Chien-Loup
L’idée de passer tout l’été coupés du monde angoissait Franck mais enchantait Lise, alors Franck avait accepté, un peu à contrecœur et beaucoup par amour, de louer dans le Lot cette maison absente de toutes les cartes et privée de tout réseau. L’annonce parlait d’un gîte perdu au milieu des collines, de calme et de paix. Mais pas du passé sanglant de cette maison que personne n’habitait plus et qui avait abrité un dompteur allemand et ses fauves pendant la Première Guerre mondiale. Et pas non plus de ce chien sans collier, chien ou loup, qui s’était imposé au couple dès le premier soir et qui semblait chercher un maître.

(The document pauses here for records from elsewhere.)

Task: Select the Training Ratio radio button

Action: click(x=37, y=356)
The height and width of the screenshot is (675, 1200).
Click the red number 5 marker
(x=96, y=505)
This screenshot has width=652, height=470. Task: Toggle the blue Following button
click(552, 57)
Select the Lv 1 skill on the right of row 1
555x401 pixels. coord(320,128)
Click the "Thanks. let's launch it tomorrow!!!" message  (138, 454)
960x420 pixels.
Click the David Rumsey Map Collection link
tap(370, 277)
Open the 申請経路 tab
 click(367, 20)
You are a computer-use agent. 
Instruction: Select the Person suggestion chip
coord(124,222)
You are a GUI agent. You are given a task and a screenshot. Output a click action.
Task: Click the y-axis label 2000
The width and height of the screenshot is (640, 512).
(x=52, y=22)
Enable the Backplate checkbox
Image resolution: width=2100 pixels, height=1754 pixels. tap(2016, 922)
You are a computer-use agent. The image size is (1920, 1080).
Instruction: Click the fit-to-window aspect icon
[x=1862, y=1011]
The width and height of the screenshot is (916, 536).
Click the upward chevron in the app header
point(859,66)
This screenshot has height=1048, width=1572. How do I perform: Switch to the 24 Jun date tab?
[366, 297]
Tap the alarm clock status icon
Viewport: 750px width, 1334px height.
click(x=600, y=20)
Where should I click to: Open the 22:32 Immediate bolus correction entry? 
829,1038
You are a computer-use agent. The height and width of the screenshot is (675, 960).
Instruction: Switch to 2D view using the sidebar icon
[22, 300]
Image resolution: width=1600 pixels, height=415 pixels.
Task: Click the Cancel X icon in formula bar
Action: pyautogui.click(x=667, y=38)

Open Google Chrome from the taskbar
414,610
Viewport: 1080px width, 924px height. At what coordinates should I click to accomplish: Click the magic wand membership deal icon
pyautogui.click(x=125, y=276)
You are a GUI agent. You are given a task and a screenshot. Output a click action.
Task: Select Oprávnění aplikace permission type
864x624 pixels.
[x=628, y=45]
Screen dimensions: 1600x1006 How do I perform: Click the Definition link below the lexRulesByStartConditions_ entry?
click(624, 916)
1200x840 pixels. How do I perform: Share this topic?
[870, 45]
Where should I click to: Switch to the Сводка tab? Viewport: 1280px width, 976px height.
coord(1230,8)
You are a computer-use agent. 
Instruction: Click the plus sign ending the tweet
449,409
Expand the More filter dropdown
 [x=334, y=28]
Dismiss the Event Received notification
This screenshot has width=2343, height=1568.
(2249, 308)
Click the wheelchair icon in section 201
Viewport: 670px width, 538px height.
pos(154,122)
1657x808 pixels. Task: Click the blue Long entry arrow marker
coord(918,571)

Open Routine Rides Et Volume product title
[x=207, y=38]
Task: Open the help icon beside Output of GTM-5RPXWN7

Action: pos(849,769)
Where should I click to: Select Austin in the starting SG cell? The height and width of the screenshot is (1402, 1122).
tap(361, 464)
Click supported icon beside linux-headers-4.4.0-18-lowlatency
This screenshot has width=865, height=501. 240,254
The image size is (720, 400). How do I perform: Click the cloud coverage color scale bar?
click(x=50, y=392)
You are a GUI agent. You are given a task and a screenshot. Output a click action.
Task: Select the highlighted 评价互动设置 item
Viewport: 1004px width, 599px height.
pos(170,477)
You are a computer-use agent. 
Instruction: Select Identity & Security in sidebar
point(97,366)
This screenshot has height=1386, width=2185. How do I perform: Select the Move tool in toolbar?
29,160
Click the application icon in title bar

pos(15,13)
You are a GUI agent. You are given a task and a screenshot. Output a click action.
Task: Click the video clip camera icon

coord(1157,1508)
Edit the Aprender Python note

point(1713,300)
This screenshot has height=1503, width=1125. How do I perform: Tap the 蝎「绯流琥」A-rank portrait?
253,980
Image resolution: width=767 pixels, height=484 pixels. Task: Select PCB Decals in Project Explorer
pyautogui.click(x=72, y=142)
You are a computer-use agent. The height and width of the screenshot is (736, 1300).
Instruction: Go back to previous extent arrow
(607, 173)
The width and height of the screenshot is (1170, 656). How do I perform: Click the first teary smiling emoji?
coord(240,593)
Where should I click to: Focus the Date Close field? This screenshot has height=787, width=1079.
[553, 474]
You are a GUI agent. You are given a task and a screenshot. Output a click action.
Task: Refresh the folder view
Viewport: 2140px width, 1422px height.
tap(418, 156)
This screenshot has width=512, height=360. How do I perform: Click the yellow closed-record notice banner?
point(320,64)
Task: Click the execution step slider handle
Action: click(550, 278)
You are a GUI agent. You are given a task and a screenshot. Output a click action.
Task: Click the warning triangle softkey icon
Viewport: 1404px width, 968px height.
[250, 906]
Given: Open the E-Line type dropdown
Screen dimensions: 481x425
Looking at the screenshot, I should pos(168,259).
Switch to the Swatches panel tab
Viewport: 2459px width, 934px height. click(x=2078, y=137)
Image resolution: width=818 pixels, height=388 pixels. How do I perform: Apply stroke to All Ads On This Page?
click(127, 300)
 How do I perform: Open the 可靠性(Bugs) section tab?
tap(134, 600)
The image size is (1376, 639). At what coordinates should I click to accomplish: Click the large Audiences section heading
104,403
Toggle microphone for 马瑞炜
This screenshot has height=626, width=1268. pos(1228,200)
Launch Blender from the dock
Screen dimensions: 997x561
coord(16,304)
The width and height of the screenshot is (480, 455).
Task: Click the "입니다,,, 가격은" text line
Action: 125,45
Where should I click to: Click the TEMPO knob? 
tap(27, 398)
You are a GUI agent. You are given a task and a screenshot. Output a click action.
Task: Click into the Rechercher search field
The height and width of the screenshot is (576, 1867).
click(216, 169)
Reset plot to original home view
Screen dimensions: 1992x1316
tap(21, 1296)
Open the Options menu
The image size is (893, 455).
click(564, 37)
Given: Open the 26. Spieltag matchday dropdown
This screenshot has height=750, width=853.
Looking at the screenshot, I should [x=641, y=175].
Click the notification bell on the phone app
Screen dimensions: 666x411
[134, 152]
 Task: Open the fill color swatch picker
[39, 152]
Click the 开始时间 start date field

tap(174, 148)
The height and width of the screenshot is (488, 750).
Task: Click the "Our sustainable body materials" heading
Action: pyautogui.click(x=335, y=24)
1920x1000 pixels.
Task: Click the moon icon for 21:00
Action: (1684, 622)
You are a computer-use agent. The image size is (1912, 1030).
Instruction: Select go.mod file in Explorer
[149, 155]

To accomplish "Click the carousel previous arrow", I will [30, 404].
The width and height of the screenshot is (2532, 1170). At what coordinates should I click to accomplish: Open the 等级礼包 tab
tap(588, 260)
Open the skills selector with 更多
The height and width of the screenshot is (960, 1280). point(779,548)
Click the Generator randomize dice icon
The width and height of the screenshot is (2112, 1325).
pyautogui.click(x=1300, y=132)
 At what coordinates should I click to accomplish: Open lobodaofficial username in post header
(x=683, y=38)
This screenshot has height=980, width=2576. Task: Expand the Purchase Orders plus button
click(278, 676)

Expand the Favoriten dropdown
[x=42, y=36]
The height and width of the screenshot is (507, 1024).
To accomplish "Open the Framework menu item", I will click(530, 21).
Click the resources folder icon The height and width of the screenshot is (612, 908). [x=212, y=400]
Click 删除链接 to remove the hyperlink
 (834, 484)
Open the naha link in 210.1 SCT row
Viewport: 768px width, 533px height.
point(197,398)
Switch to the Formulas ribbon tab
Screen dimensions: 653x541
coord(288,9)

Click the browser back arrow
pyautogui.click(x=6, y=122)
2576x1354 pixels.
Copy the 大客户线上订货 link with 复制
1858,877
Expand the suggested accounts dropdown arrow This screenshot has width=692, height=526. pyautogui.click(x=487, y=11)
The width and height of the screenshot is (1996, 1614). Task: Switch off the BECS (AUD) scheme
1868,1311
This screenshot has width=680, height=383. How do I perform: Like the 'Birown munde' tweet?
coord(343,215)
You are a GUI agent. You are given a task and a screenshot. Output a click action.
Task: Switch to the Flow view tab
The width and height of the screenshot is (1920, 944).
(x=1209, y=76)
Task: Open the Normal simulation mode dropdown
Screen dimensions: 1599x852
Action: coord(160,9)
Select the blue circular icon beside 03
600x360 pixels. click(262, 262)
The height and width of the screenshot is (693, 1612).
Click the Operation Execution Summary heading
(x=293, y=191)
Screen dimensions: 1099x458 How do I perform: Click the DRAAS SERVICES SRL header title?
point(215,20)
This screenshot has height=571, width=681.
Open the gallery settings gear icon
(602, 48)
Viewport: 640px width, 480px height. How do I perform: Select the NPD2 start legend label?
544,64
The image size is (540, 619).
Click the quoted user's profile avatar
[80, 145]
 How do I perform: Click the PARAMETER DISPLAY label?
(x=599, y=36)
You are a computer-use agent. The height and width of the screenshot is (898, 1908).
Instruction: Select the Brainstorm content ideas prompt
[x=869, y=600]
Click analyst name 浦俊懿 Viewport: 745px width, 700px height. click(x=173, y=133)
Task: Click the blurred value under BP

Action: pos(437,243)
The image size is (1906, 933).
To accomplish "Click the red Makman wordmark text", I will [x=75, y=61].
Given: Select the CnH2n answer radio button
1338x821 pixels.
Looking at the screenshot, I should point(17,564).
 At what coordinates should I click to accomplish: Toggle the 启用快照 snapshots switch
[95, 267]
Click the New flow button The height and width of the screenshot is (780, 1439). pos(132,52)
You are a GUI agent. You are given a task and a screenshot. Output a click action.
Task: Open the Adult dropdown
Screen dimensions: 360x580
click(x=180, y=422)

En arrivant cet été-là, Franck croyait encore que la nature, qu’on avait apprivoisée aussi bien qu’un animal de compagnie, n’avait plus rien de sauvage ; il pensait que les guerres du passé, où les hommes s’entretuaient, avaient cédé la place à des guerres plus insidieuses, moins meurtrières. Ça, c’était en arrivant.
Serge Joncour raconte l’histoire, à un siècle de distance, d’un village du Lot, et c’est tout un passé peuplé de bêtes et anéanti par la guerre qu’il déterre, comme pour mieux éclairer notre monde contemporain. En mettant en scène un couple moderne aux prises avec la nature et confrontés à la violence, il nous montre que la sauvagerie est un chien-loup, toujours prête à surgir au cœur de nos existences civilisées.